No. But I reviewed it again and have undone this part of patch-3 in my setup.
-               else if (unlikely(result < 0))
+               else if (unlikely(result < 0) && result != -EAGAIN)

>> 4: nvme-tcp: sanitize request list handling
>> 5: nvme-tcp: avoid inline sending when handling R2T PDUs

>
>> [4]         nvme-tcp: sanitize request list handling
>>
>>      Validate the request in nvme_tcp_handle_r2t() to ensure it's not
>>      part of any list, otherwise a malicious R2T PDU might inject a
>>      loop in request list processing.
>>
>> diff --git a/drivers/nvme/host/tcp.c b/drivers/nvme/host/tcp.c
>> index 40dce5dc3ff5..4647d5d547f8 100644
>> --- a/drivers/nvme/host/tcp.c
>> +++ b/drivers/nvme/host/tcp.c
>> @@ -455,6 +455,7 @@ nvme_tcp_fetch_request(struct nvme_tcp_queue *queue)
>>          }
>>
>>          list_del(&req->entry);
>> +       init_llist_node(&req->lentry);
>>          return req;
>>   }
>>
>> @@ -562,6 +563,8 @@ static int nvme_tcp_init_request(struct blk_mq_tag_set *set,
>>          req->queue = queue;
>>          nvme_req(rq)->ctrl = &ctrl->ctrl;
>>          nvme_req(rq)->cmd = &pdu->cmd;
>> +       init_llist_node(&req->lentry);
>> +       INIT_LIST_HEAD(&req->entry);
>>
>>          return 0;
>>   }
>> @@ -773,8 +776,12 @@ static int nvme_tcp_handle_r2t(struct nvme_tcp_queue *queue,
>>
>>          nvme_tcp_setup_h2c_data_pdu(req);
>>
>> +       WARN_ON(queue->request == req);
>> +       WARN_ON(llist_on_list(&req->lentry));
>> +       WARN_ON(!list_empty(&req->entry));
>
>These are not included in Hannes patch afaict.
They were, as I noted on above.

>I'm assuming that these are the stack traces that are firing...
>
>Can you please share the output of gdb:
>l *nvme_tcp_recv_skb+0x115e
It points to the 3rd WARN_ON msg. I've replaced those warnings with the patch you suggested below.

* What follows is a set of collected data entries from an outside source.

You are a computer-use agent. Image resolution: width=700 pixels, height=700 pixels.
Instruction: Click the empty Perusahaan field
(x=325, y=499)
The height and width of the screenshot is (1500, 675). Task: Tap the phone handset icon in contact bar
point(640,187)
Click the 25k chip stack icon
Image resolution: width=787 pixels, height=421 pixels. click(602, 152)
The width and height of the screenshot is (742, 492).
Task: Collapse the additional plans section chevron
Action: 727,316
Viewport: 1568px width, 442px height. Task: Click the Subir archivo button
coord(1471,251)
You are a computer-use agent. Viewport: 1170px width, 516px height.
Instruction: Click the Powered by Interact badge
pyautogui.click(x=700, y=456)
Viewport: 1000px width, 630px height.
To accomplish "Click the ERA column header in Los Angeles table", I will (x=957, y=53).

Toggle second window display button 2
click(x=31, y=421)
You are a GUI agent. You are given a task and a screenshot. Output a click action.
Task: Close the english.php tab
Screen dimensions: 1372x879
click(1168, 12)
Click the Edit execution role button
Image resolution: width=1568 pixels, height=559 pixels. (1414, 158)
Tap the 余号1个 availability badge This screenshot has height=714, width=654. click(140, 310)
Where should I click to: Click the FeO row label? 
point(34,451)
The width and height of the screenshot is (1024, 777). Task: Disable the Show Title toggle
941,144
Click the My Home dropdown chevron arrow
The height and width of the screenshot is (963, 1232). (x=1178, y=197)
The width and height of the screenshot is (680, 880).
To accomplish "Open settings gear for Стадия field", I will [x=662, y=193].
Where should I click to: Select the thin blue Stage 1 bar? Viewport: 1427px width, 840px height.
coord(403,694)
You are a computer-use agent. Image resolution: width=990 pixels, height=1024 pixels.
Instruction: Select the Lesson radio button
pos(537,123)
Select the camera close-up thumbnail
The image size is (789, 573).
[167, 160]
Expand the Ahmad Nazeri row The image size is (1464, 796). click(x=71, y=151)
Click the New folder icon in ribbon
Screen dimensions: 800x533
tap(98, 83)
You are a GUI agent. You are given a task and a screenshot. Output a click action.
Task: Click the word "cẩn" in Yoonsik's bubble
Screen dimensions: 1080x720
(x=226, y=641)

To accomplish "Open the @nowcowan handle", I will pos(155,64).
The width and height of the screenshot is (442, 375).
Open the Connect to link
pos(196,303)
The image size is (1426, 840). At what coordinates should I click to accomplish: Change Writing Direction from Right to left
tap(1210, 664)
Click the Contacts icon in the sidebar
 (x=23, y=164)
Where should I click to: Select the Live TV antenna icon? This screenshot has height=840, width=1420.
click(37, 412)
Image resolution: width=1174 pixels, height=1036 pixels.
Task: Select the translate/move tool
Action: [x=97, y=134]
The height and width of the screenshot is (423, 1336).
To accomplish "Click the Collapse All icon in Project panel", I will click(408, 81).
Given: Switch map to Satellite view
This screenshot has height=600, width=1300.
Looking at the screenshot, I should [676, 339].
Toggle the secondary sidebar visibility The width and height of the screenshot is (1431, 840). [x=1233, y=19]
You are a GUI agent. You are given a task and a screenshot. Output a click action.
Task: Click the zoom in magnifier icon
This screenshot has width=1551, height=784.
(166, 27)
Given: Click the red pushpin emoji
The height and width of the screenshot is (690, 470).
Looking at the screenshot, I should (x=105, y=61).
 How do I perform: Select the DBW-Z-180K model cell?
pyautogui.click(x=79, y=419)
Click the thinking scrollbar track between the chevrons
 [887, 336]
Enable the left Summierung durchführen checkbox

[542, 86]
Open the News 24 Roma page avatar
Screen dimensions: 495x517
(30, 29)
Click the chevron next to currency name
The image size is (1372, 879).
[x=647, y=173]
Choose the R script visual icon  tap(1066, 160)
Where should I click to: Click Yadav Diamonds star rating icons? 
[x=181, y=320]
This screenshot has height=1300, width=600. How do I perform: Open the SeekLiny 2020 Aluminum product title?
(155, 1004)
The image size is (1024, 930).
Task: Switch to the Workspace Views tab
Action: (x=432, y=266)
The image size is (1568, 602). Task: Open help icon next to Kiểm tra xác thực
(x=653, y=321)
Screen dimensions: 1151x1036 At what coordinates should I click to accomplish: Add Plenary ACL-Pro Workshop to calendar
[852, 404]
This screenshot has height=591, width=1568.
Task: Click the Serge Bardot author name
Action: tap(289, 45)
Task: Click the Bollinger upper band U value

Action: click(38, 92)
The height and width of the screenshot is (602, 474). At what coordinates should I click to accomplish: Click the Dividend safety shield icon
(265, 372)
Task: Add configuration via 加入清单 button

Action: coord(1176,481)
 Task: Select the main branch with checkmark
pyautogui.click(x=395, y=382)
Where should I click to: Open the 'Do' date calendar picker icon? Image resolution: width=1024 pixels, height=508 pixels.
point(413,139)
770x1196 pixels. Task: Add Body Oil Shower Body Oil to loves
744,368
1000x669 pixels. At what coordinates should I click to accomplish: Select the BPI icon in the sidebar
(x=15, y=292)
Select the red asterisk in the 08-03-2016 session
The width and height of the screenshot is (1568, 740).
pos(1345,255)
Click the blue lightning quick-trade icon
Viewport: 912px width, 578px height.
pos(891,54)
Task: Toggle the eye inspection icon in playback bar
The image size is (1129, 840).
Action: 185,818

(gdb) l *(nvme_tcp_recv_skb+0x115e)
0x628e is in nvme_tcp_recv_skb (tcp.c:782).
777
778             nvme_tcp_setup_h2c_data_pdu(req);
779
780             WARN_ON(queue->request == req);
781             WARN_ON(llist_on_list(&req->lentry));
782             WARN_ON(!list_empty(&req->entry));
783             llist_add(&req->lentry, &queue->req_list);
784             if (list_empty(&queue->send_list))
785                     queue_work_on(queue->io_cpu, nvme_tcp_wq, &queue->io_work);

>
>My assumption is that in your case, queue->request is still referenced
>with the current request when the r2t for it arrives, which is very much
>possible...
>
>So this means that the patch "nvme-tcp: sanitize request list handling"
>is wrong, queue->request may still be referenced when its r2t arrives.
>
>I think this patch needs the following:
>--
>diff --git a/drivers/nvme/host/tcp.c b/drivers/nvme/host/tcp.c
>index f2c829f1aff6..c2d4893ecb94 100644
>--- a/drivers/nvme/host/tcp.c
>+++ b/drivers/nvme/host/tcp.c
>@@ -767,8 +767,7 @@ static int nvme_tcp_handle_r2t(struct nvme_tcp_queue
>*queue,
>                 return -EPROTO;
>         }
>
>-       if (queue->request == req ||
>-           llist_on_list(&req->lentry) ||
>+       if (llist_on_list(&req->lentry) ||
>             !list_empty(&req->entry)) {
>                 dev_err(queue->ctrl->ctrl.device,
>                         "req %d unexpected r2t while processing request\n",
>--
>
>Or in your case - remove the above:
>--
>        WARN_ON(queue->request == req);
>--
Made that change. Tested and seeing this. -71 is -EPROTO that patch-2 returns . 
Trying to narrow it down further. If you have any suggestion, let me know.

[Mon Apr 21 11:18:58 2025] nvme nvme0: req 7 unexpected r2t while processing request
[Mon Apr 21 11:18:58 2025] nvme nvme0: receive failed:  -71
[Mon Apr 21 11:18:58 2025] nvme nvme0: starting error recovery
[Mon Apr 21 11:18:58 2025] nvme nvme0: req 11 unexpected r2t while processing request
[Mon Apr 21 11:18:58 2025] block nvme0n1: no usable path - requeuing I/O
[Mon Apr 21 11:18:58 2025] nvme nvme0: receive failed:  -71

>> [2025-04-16 22:56:24.758] [Wed Apr 16 22:56:26 2025] WARNING: CPU: 22 PID: 134878 at tcp.c:782 nvme_tcp_recv_skb+0x115e/0x11c0 [nvme_tcp]
>
>My assumption is that this is a result of
>WARN_ON(queue->request == req);
>From the gdb decode it points to WARN_ON(!list_empty(&req->entry))